(Saved entries)
***

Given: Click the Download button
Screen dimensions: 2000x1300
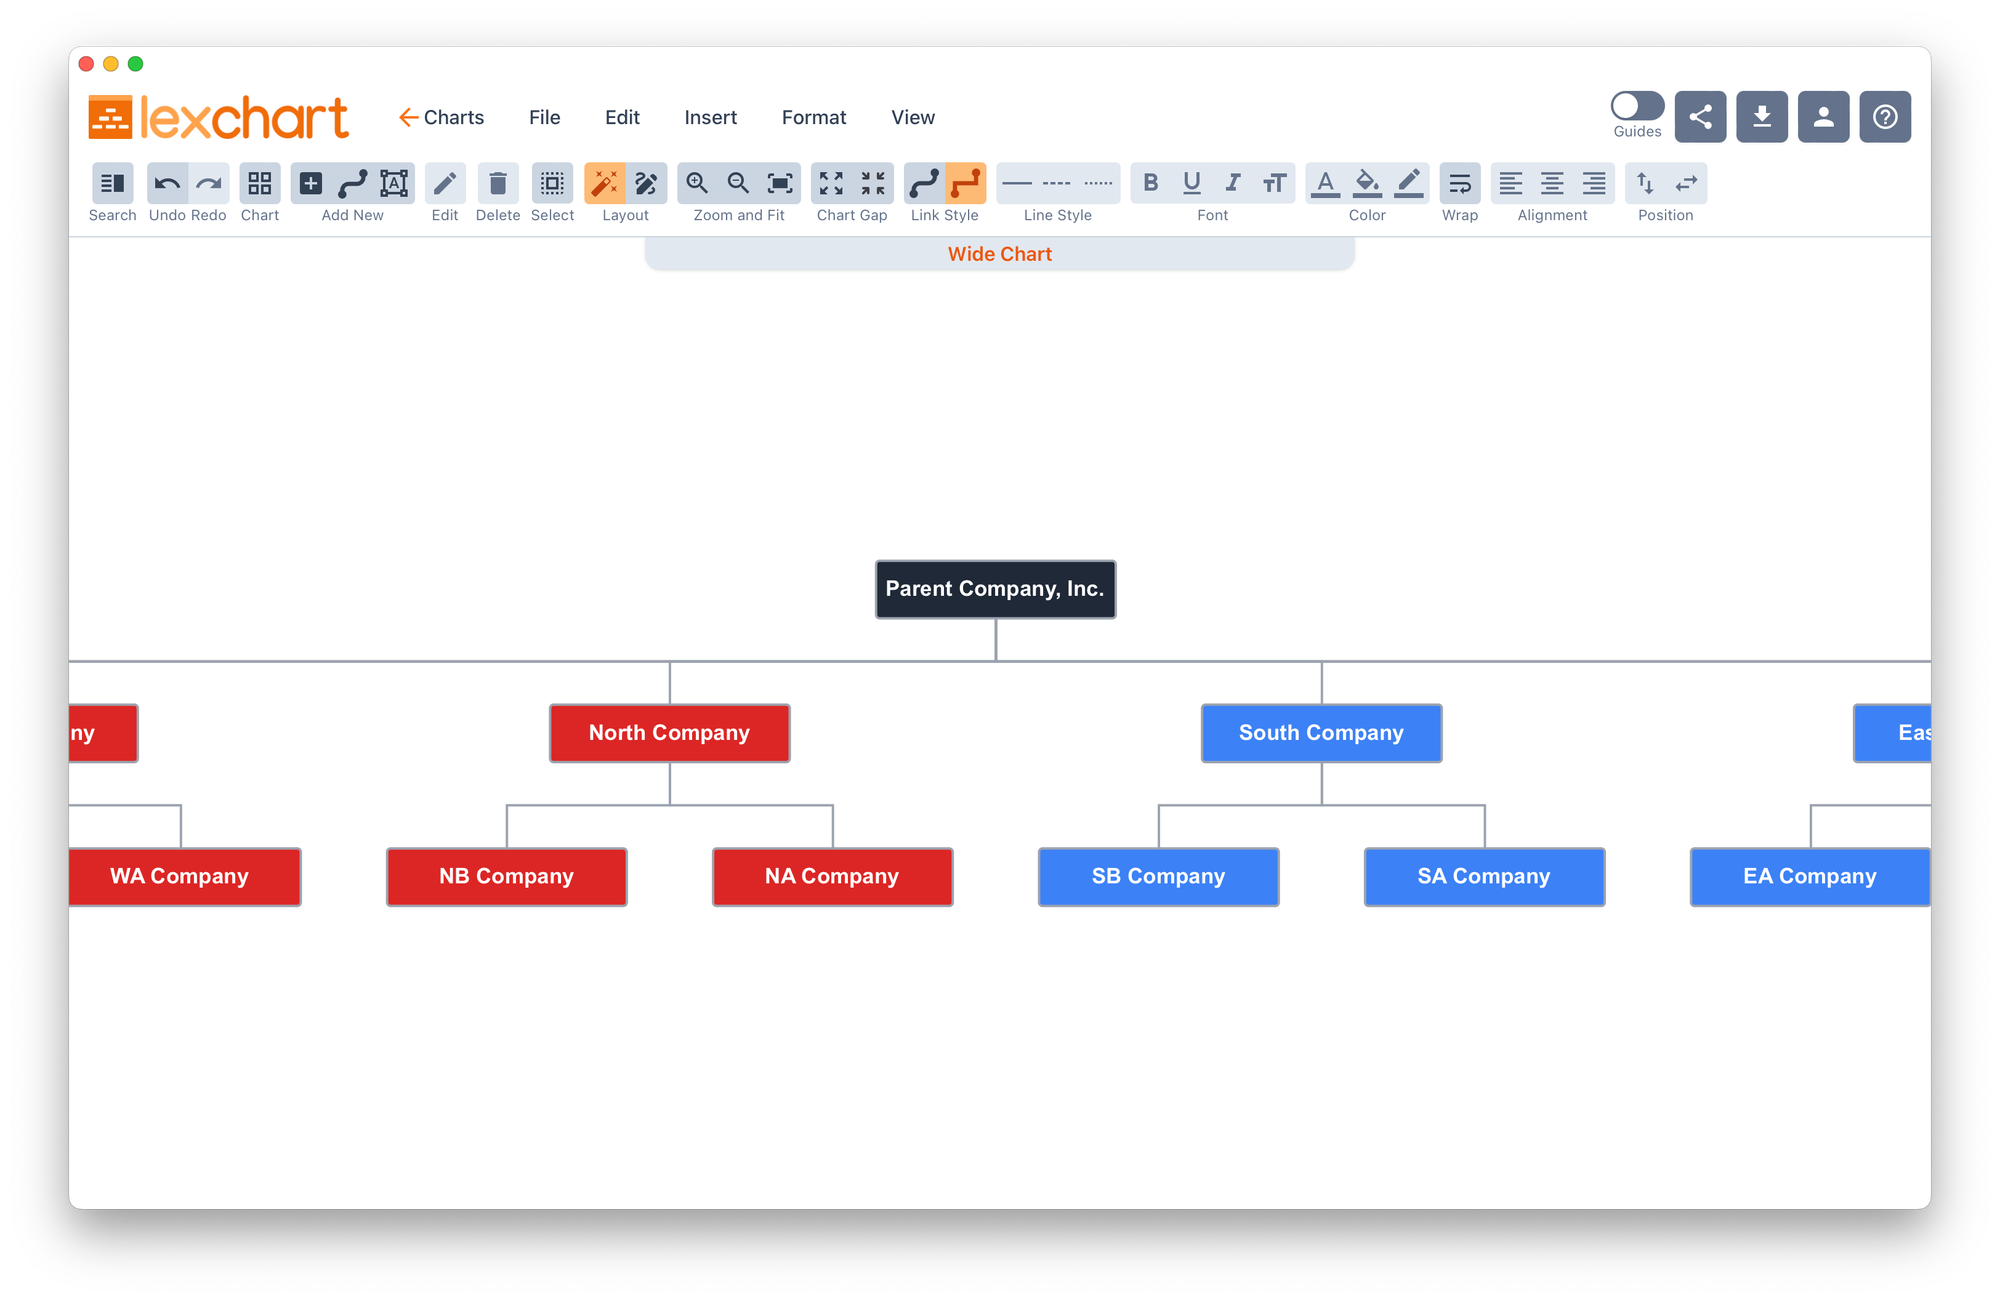Looking at the screenshot, I should coord(1761,117).
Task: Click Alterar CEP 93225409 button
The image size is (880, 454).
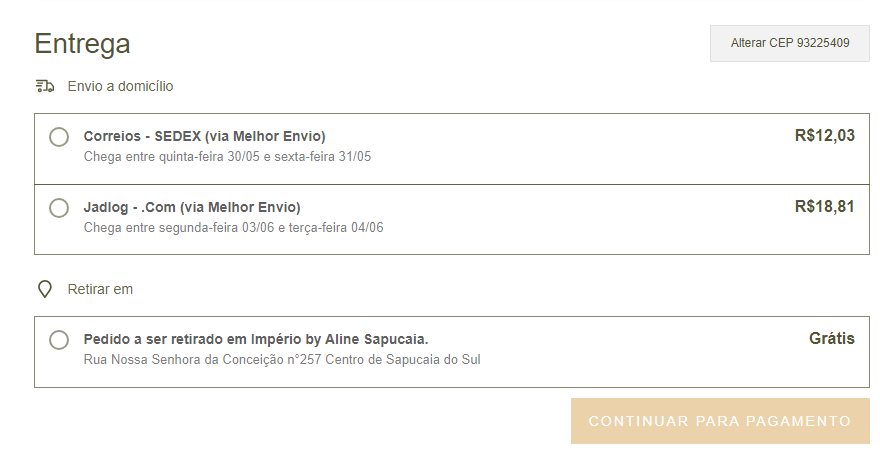Action: [790, 43]
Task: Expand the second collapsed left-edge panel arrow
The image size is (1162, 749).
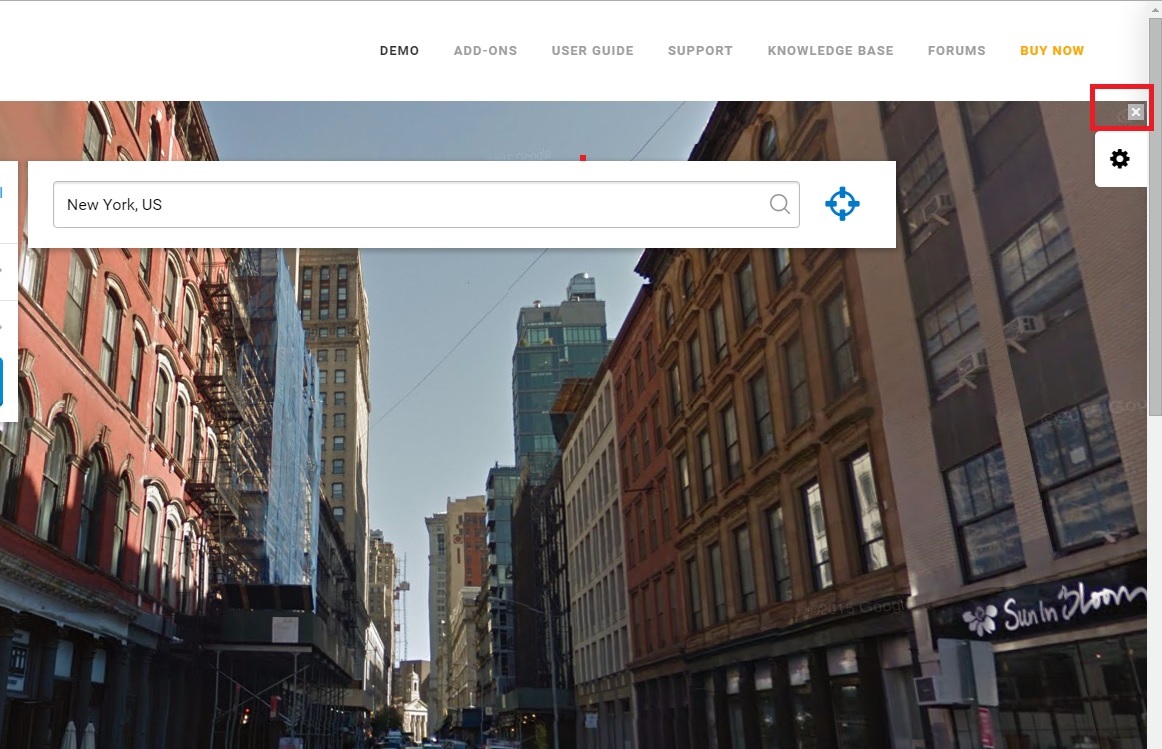Action: 3,325
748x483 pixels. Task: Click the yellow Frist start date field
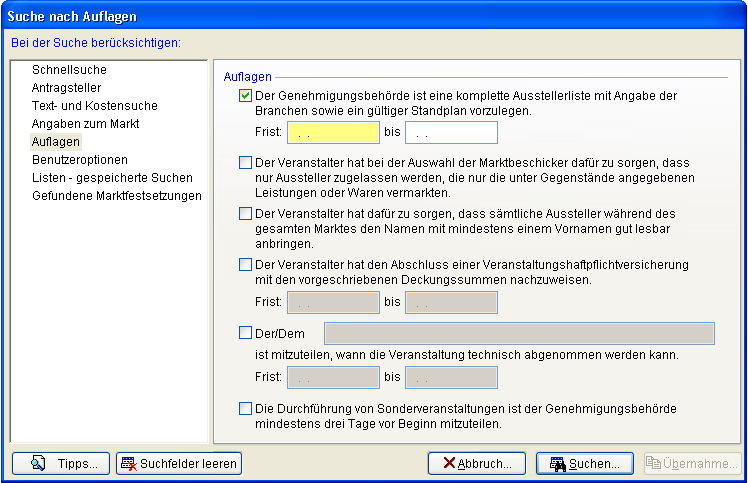point(333,133)
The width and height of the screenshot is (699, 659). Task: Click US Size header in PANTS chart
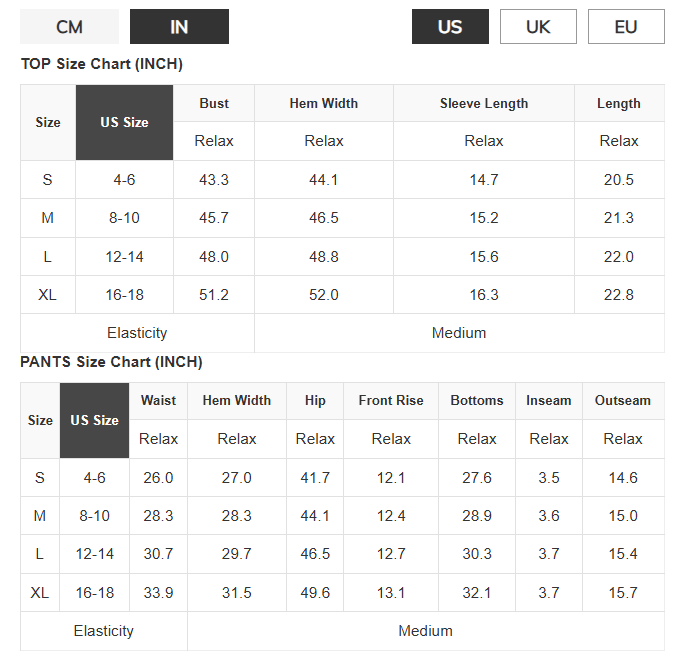(94, 420)
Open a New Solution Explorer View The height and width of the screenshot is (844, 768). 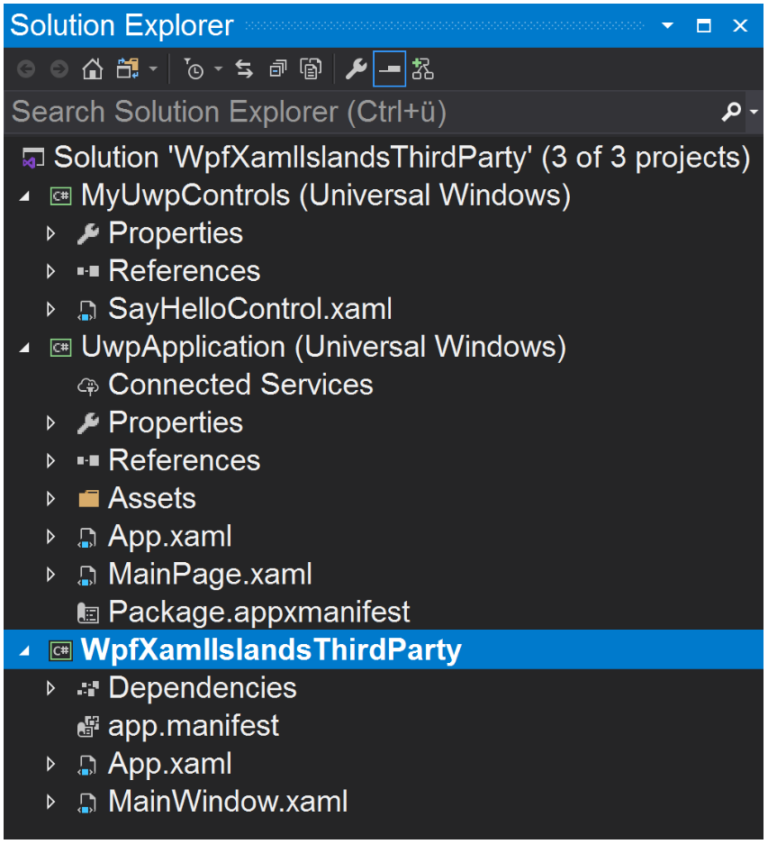click(423, 68)
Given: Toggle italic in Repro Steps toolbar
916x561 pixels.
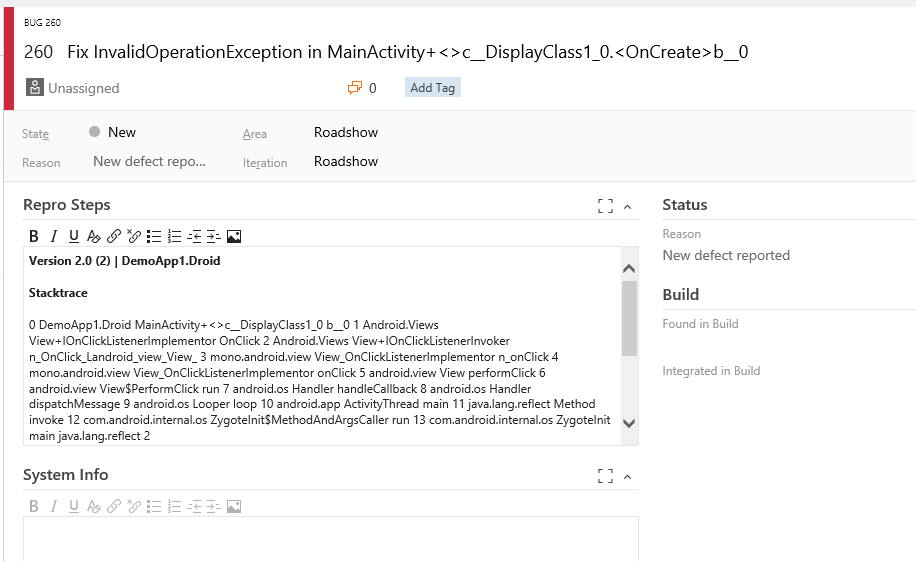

***

■ Work request ■
Leave out the pictures and repeat exactly the lines from the one containing "Given: Toggle italic in Repro Steps toolbar" through the last line of the entries.

■ Result of the exercise ■
Given: Toggle italic in Repro Steps toolbar
916x561 pixels.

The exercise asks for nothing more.